The issue of supply-side flexibility in the LNG market suggests that modular LNG developments based on multiple small-scale trains could prove a more resilient and stable investment model than large-scale developments.
Not only are the investment commitments more flexible and smaller at any one time, even if just as large over an entire project life-time, but if the worst comes to the worst and production has to be shut in, it can be done so on a more flexible basis in either small or large increments.
Contrast for example, Rovuma and Mozambique LNG on the one hand with BP’s Tortue LNG on the other. Rovuma and Mozambique are both big onshore developments weighing in with capacity of 15.2mn mt/yr and 12.88mn mt/yr respectively. Both will employ two mega-trains each constructed simultaneously and coming on-stream within six months of each other.
Tortue LNG, which has progressed more rapidly than either of the Mozambique projects, may appear relatively unambitious at first glance, targeting a single 2.5mn mt/yr train in the first phase.
However, Phase 1 will put in place the infrastructure to accommodate a further three floating LNG trains of the same size, so potential capacity is 10mn mt/yr. BP is also taking all of the output from the first train into its own portfolio, while the Mozambican projects rely on some equity partner offtake, more so in the case of Rovuma LNG than Mozambique LNG, but also sale and purchase agreements with third-party customers.
Given the downturn in spot LNG prices and uncertainty prevailing over how long the supply glut will last, BP’s modular development looks decidedly more flexible.
The company has committed less capital upfront and, once Phase 1 is complete, its ability to increase production should be quick in LNG industry terms, particularly given shipping companies’ willingness to convert LNG carriers to FLNG vessels on a speculative basis. Equally, should production have to be shut in, the hit would be relatively small, incremental based on all four trains being installed, and contractually simpler.
In its annual LNG outlook, Shell expresses long-term optimism about LNG demand growth, in particular the essential role it can play in reducing greenhouse gas emissions as a result of coal-to-gas switching.
LNG’s relatively high price in comparison with domestically-produced gas, for example, in south Asia, has been a barrier to its adoption. Low spot prices for LNG mean countries like India, Pakistan and Bangladesh can absorb more imported gas without incurring crippling subsidy bills as a result of their apparent inability or unwillingness to remove subsidies in sectors such as electricity generation and fertilizer production. Whether transition or destination fuel, the early accessibility of LNG will encourage gas-for-coal displacement, while renewable energy capacities are built up.
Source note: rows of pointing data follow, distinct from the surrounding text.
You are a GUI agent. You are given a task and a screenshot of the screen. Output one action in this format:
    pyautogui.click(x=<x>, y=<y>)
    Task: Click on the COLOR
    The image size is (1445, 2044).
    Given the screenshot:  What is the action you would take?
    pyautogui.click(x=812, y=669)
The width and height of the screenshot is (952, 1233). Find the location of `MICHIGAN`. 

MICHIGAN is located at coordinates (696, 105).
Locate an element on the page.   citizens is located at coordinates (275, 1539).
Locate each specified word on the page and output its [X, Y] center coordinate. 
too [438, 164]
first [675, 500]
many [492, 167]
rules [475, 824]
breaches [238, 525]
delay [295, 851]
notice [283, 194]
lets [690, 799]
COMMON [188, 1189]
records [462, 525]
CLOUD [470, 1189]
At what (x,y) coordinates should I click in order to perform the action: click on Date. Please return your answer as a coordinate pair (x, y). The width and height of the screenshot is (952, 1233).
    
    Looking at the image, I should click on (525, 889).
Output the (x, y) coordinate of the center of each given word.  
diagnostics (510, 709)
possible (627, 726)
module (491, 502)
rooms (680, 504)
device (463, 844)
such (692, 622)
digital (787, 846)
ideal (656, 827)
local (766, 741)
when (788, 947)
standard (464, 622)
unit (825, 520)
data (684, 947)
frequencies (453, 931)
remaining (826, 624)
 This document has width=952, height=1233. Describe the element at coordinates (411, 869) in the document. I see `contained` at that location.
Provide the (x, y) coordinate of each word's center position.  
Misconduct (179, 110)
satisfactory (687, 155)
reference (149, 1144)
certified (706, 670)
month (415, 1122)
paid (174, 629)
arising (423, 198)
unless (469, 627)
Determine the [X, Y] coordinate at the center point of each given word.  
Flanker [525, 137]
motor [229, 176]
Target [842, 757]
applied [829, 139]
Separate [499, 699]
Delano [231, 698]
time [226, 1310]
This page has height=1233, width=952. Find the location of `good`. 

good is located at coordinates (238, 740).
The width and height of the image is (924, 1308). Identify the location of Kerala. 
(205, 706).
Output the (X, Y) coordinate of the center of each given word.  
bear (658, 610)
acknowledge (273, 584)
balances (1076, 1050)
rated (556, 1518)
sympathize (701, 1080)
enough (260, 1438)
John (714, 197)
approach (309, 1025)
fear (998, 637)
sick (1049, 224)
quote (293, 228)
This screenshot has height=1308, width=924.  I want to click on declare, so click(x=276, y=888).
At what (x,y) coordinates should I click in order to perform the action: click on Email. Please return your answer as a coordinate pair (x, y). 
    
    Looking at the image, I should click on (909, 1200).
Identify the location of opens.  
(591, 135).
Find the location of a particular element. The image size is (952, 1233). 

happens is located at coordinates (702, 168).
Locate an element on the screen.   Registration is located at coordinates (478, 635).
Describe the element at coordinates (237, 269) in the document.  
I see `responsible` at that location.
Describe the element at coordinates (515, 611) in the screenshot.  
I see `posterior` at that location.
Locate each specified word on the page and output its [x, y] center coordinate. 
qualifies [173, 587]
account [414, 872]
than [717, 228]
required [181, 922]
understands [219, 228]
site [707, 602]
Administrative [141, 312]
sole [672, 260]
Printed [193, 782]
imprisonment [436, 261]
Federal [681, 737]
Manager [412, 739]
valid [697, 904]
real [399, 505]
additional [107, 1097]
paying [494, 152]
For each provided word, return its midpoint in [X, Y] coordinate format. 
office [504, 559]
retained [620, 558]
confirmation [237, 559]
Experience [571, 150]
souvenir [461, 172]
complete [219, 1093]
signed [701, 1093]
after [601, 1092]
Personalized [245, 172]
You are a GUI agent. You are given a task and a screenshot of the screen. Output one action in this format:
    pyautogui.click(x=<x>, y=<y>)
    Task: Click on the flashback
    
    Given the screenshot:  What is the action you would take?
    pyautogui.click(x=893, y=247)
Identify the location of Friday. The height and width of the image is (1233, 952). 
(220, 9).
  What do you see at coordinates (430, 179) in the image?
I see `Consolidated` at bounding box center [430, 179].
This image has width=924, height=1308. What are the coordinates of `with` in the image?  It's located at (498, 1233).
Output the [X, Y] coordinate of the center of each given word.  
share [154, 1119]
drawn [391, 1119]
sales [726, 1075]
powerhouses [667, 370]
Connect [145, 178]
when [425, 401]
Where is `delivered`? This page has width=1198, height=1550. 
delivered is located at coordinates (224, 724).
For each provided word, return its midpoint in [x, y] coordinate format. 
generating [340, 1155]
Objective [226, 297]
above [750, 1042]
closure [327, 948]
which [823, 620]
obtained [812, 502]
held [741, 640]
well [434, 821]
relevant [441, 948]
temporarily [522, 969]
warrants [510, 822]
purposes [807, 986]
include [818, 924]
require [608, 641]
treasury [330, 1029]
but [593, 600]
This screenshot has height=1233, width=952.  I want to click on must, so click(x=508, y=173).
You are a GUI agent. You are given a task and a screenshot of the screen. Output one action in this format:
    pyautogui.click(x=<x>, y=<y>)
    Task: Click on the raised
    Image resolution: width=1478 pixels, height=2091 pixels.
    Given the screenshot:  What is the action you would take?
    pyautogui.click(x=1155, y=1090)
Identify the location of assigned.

This growth in LNG consumption will be accompanied by bigger seasonal swings in demand as a result of growing baseload demand, and it is here that LNG suppliers can hope to find the booms to offset the busts. Long-term demand forecasts tend to focus on a central range and ignore potential seasonal demand swings.
Anticipatory investment, resulting in herd behaviour, has no obvious remedy, and is indicative of a market working well, providing competition and a commodity at the lowest cost to consumers – a situation which supports the optimistic demand growth projections on which LNG investment is based.
But in what is already a highly-competitive market, companies need both to bear down on costs and develop more flexibility on the supply-side in order to smooth the investment cycle and make production more reactive to both increases and shortfalls in expected demand.
In this, producers need to accept more risk to gain more supply-side control, as they have done via the growing trend for upstream companies to offtake LNG into their own portfolios and provide bottom line financing for new LNG projects.